The most stimulating thing about Windsor
was that it was across the River from Detroit. That fabled
city had ben a lure ever since my first visit to the Tutankhamen
Exhibition at the Detroit Institute of Arts. As a young teen
I sat under Diego Rivera's murals of Detroit's auto factories
while eating oatmeal cookies and felt mystical stirrings.
My first loves were the French Impressionists. Then I was
seduced, willingly, by Surrealism and Dada. My Mary Cassatt
knockoffs still hang in my parent's bedroom. An hybrid original--Magritte
meets Dali--can be contemplated in the bathroom, where we
all think many aesthetic thoughts. I visited galleries everywhere
to see everything. I read, drew, and painted. The addiction
had taken hold.
In my teens, I listened to Motown and
the British Invasion on the Motor City's ground-breaking FM
radio stations and danced after school on CKLW TV's Swinging
Time. (Fame would soon be mine, I was certain.) Through my
adolescence and into my twenties I was running off to Detroit
often. And whom did I see there? Only the best. The Beatles,
the Rolling Stones, Jimi Hendrix, Janis Joplin, and Patti
Smith, all on their first tours. Iggy and the Stooges scattered
the birds from the trees in a park on Woodward Avenue. Alice
Cooper played our high school for pennies a song . And there
were art shows, dance performances, theatre, shopping, spontaneous
adventure--it was all there. There were crushing disappointments,
too. I could have bought an Andy Warhol flower silk-screen
print-- for peanuts--from J.L.Hudson's Detroit furniture department;
but, alas, never did. (The phrase "I'll buy it later" has
often been my downfall.) Clothing was a language, accessories
a dialect. I wore Mary Quant, Betsey Johnson, and thrift store
finery. Travel was broadening, so at age 16 I got a Ford Mustang.
With wheels, I was free.
In Detroit I attended the Society of
Arts and Crafts (it's now the College for Creative Studies),
graduating with BFA degree, and a major in print-making. (There
were some who said I'd never amount to anything.
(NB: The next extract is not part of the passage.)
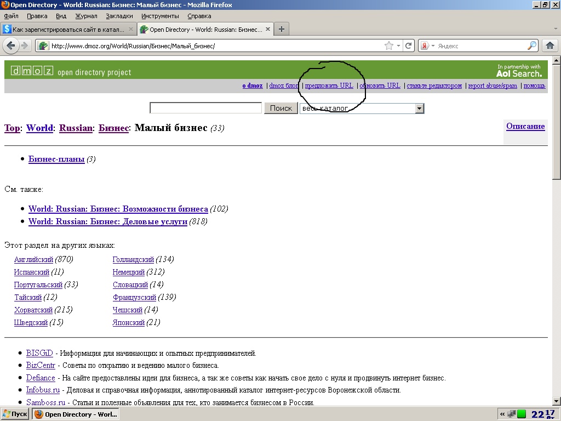Click the 'предложить URL' link
This screenshot has width=561, height=421.
(x=329, y=86)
Guess I showed
them.) I spent a good part of that four years in white gloves,
my nose inches from prints, drawings, perusing photo collections
in the vaults of the Detroit Institute of Arts, schlepping
through the Detroit Zoo, and dashing pell-mell to the International
House of Pancakes. My education was boundless; my hunger for
knowledge bottomless. I explored painting, sculpture, printmaking,
jewelry-making, photography, yoga, vegetarianism, Indian dance,
and marriage. Whee! I became a member of the Theosophical
Society. Movies became films . I exhibited my work, and sold
it, too, in the US. and Canada. Art was my life, and my life
was Art.
After I got my degree (and my divorce),
I left for Toronto, Ontario. York University offered me a
bursary to do an MFA in photography. But it was Open Studio's
atmosphere of free creativity that won me over. Being around
working artists thrilled compared to academia at York. I made
prints, studied Josef Alber's Interaction of Colour, and scored
the rent by teaching night school art classes. I explored
Ontario and Quebec's remote reaches, taking off in my trusty
'66 Dodge Valiant to photograph, draw, and paint God's wonders.
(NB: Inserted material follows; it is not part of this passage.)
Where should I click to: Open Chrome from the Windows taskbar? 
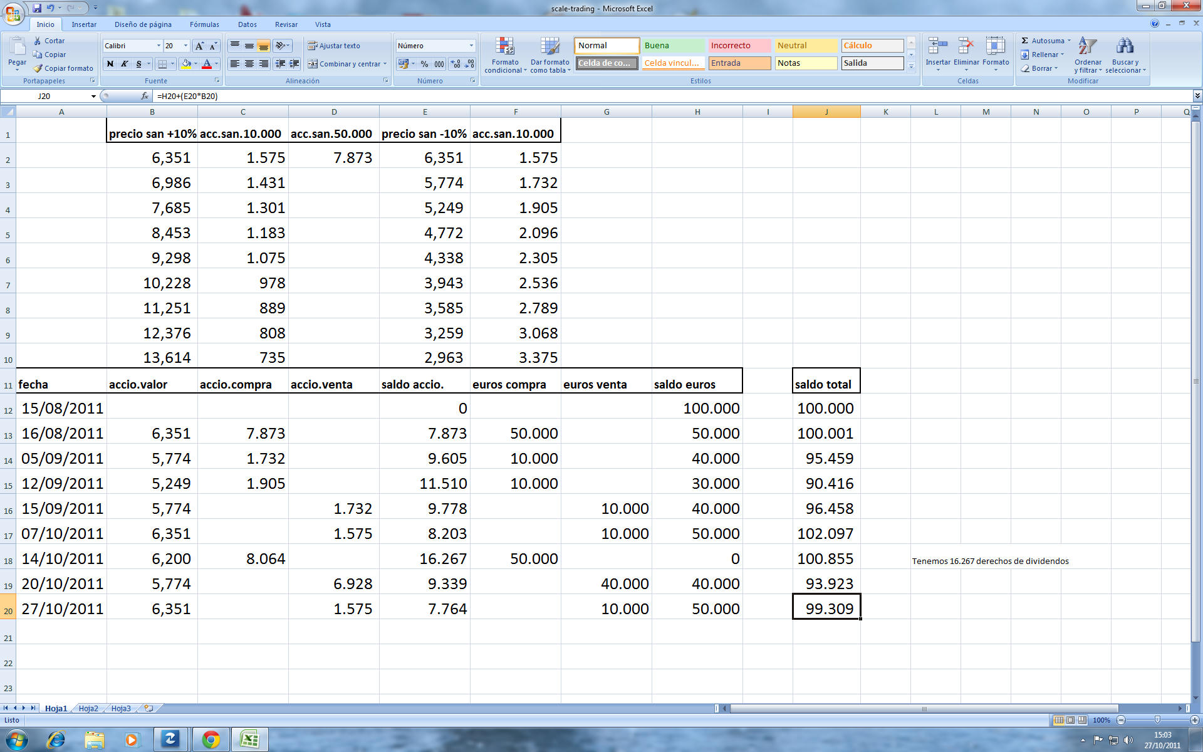(211, 740)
I'm a city girl, no doubt about it,
but the strongest influences upon my art come from Mother
Nature and her creations great and small, from the moss and
lichen under my feet to the sky over my head. My work springs
from both my personal dream world and my conscious life, often
reflecting the moment between sleep and wakefulness. When
I work, it's in a flurry. Mania overtakes me. Deadlines and
dreams ignite inspiration.
Some gypsy element in my Romanian blood
has given me a lifelong wanderlust and appetite for music.
I started to sing in Toronto; later, I took the music on the
road and traveled through the Rockies to the West Coast, Vancouver
Island, the Gulf Islands, and then up to the Queen Charlotte
Islands. Our Gypsy caravan was an old G.M. van, with a bed
built over our PA system and instruments. I've hiked and camped,
scaled mountains, traversed the rainforests and deserts of
North America coast to coast with my camera and watercolours.
I lived on the West Coast for four years where I sang original
songs with several groups, then returned to Toronto to keep
the music going for another couple of years.
Later I settled down (as all wild things
one day must) after eloping to Rome. (Linguini! Lollobrigida!
La Dolce Vita!) We spent six weeks taking in art, architecture,
and landscape while drinking and eating our way around the
Northern half of Italy. A year later we darted around England,
doing much the same in car little bigger than a hedgehog.
Travel, deadlines, and dreams worked to ignite inspiration.
I continue to travel, alone, or with
my daughter, dog, and friends, exploring wild areas. Recently
spending two weeks apiece in Newfoundland and Manitoulin Island.
Nature and music never fail me.
Visual artists who have influenced me:
Paul Klee, Mark Rothko, Marcel Duchamp, Man Ray, Francis Bacon,
Lucian Freud, Sandro Botticelli, Keith Haring, Josef Albers,
Eva Hesse Diane Arbus and Imogene Cunningham.